Given a set system $(X,\mathcal S)$, let us say that a subset $\mathcal C\subseteq \mathcal S$ doubly covers a vertex $x$ in $X$ if $x$ is contained in at least two sets of $\mathcal C$. Let us define the following maximization problem:
MAX k DOUBLE SET COVER
INPUT: a set system $(X,\mathcal S)$, an integer $k$
OUTPUT: a set $\mathcal C\subseteq \mathcal S$, $|\mathcal C| \le k$
MEASURE: the number of elements of $X$ that are doubly covered by $\mathcal C$
MAX k DOUBLE SET COVER is a generalization of the problem MAX k SET COVER, where we only require simple coverage instead of double coverage (see the celebrated 1998 paper by Feige, "A threshold of $\ln n$ for approximating Set Cover"), where a $(1-1/e)$-approximation is given).
My question: Is there any known nontrivial positive approximation bound for MAX k DOUBLE SET COVER?

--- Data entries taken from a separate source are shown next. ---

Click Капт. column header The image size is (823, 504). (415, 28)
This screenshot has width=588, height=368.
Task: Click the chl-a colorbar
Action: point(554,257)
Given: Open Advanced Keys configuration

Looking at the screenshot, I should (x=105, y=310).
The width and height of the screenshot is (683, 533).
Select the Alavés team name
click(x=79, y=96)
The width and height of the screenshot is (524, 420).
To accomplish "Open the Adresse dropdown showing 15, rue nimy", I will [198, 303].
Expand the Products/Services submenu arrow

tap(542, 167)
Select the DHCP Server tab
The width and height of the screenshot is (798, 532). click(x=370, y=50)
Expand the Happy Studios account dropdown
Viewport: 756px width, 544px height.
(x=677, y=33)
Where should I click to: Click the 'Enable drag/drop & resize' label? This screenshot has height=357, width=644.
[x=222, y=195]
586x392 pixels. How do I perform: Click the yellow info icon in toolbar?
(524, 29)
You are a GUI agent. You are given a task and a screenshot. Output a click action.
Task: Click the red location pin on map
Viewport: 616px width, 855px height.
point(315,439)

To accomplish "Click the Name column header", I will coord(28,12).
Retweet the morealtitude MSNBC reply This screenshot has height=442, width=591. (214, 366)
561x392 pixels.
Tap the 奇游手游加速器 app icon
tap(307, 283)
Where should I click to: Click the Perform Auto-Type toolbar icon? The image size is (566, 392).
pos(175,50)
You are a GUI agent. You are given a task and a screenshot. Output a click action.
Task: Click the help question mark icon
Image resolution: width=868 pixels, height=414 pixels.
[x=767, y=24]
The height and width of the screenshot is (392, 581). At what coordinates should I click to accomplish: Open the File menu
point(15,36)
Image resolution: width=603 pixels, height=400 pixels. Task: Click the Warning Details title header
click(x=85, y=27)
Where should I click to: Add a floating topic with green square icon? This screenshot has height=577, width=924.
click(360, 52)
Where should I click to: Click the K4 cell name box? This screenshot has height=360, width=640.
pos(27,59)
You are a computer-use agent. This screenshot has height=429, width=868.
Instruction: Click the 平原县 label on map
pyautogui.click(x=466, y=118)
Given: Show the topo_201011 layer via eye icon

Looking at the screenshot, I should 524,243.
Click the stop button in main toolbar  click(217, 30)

Note: I am especially interested in the restriction where the set system has maximum intersection one, that is, any two sets in $\mathcal S$ share at most one element (SET COVER for these set systems remains hard to approximate, see this paper).
As pointed out in the answer to this other question, the problem DENSEST k-SUBGRAPH is a special instance restriction of MAX k DOUBLE SET COVER with set systems with intersection one: an input graph $G$ corresponds to the hypergraph $(E(G),\mathcal S_G)$ where $\mathcal S_G$ has a set $S_v$ for each vertex $v$ of $V(G)$ containing the edges incident to $v$ in $G$.
DENSEST k-SUBGRAPH has an $O(n^{1/4})$-approximation algorithm (this paper); perhaps this algorithm can been (has been) extended to MAX k DOUBLE SET COVER (for set systems with intersection one)?
(The complexity of DENSEST k-SUBGRAPH being well-studied and a tough open problem, for MAX k DOUBLE SET COVER I am not expecting anything better than an approximation ratio of the form $O(n^{\delta})$ for some $\delta<1$.)
Any related observation or reference is welcome. Thanks!